Ok fine. Throw half the population under the bus and we’ve got a deal!

by digby

I can’t believe that Democrats would go for this, but you never know:

[S]everal Republican legislators said there was another provision they wanted included in the legislation: a so-called “conscience clause” that would exempt employers (citing religious objections) from having to provide coverage for birth control as part of the health care plans they offer employees. This idea has been on the Republican wish list for years—Obamacare already has this sort of exemption for churches, mosques, and other places of worship—and with Washington in full-on crisis mode, GOPers are looking to exploit current circumstances to win this long-running fight.

“There are a lot of people, and I’m one of those, who are really pushing for a conscience clause to be included,” said Rep. Chris Stewart (R-Utah), a former consultant and End-Times novelist who was elected last fall. “They want to have some principle that they could go home and say, ‘we fought for this, and we got this.'”

Sure they do. And people in hell want ice water, it doesn’t mean they deserve to get it.

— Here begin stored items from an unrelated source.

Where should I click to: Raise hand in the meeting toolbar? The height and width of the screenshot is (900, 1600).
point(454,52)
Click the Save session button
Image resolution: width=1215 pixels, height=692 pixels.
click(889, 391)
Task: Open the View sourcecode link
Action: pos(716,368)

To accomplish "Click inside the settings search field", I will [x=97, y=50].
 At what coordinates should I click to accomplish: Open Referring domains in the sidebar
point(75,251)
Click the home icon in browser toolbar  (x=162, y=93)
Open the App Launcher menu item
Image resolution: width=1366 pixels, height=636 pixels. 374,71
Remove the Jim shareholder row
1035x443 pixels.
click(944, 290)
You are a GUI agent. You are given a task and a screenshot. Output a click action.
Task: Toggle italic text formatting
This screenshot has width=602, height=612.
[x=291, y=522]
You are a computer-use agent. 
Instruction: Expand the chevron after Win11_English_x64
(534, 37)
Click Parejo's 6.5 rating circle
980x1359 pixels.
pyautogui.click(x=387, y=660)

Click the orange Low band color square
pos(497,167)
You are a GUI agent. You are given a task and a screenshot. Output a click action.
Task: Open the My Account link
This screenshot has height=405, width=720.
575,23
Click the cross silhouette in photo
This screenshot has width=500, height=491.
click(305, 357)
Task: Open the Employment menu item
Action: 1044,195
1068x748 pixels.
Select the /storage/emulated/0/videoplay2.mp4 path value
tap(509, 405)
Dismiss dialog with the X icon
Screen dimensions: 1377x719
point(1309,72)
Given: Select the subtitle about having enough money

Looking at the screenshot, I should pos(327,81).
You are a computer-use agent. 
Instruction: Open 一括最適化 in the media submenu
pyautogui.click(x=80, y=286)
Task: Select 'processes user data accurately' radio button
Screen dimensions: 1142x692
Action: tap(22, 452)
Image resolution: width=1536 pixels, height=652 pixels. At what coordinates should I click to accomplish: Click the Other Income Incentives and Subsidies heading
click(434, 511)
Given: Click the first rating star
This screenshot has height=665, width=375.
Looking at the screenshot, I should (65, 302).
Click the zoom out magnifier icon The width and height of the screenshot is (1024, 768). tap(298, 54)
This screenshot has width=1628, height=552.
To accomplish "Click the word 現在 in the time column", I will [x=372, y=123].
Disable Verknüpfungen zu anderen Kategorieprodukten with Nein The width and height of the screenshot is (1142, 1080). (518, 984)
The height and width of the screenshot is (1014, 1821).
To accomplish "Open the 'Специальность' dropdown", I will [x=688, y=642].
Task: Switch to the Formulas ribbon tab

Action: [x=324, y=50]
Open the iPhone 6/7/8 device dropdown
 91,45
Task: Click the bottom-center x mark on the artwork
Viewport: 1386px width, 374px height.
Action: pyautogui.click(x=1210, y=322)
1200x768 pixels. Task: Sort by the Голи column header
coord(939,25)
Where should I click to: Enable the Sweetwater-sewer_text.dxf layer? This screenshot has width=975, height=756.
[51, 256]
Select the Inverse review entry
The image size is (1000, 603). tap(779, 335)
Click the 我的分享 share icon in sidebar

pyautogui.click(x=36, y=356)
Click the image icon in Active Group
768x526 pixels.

I’d guess that sticking it to women on behalf of the Catholic Bishops and the social conservatives might be a pretty decent consolation prize. (Contrary to popular perception, the sopcial conservatives haven’t disappeared.) But it would repudiate pretty much everything every Democrat said in the last election so I’d guess it’s a non-starter. But the GOP is undoubtedly going to need a little something to even sign on to a temporary cease fire. What’s it going to be?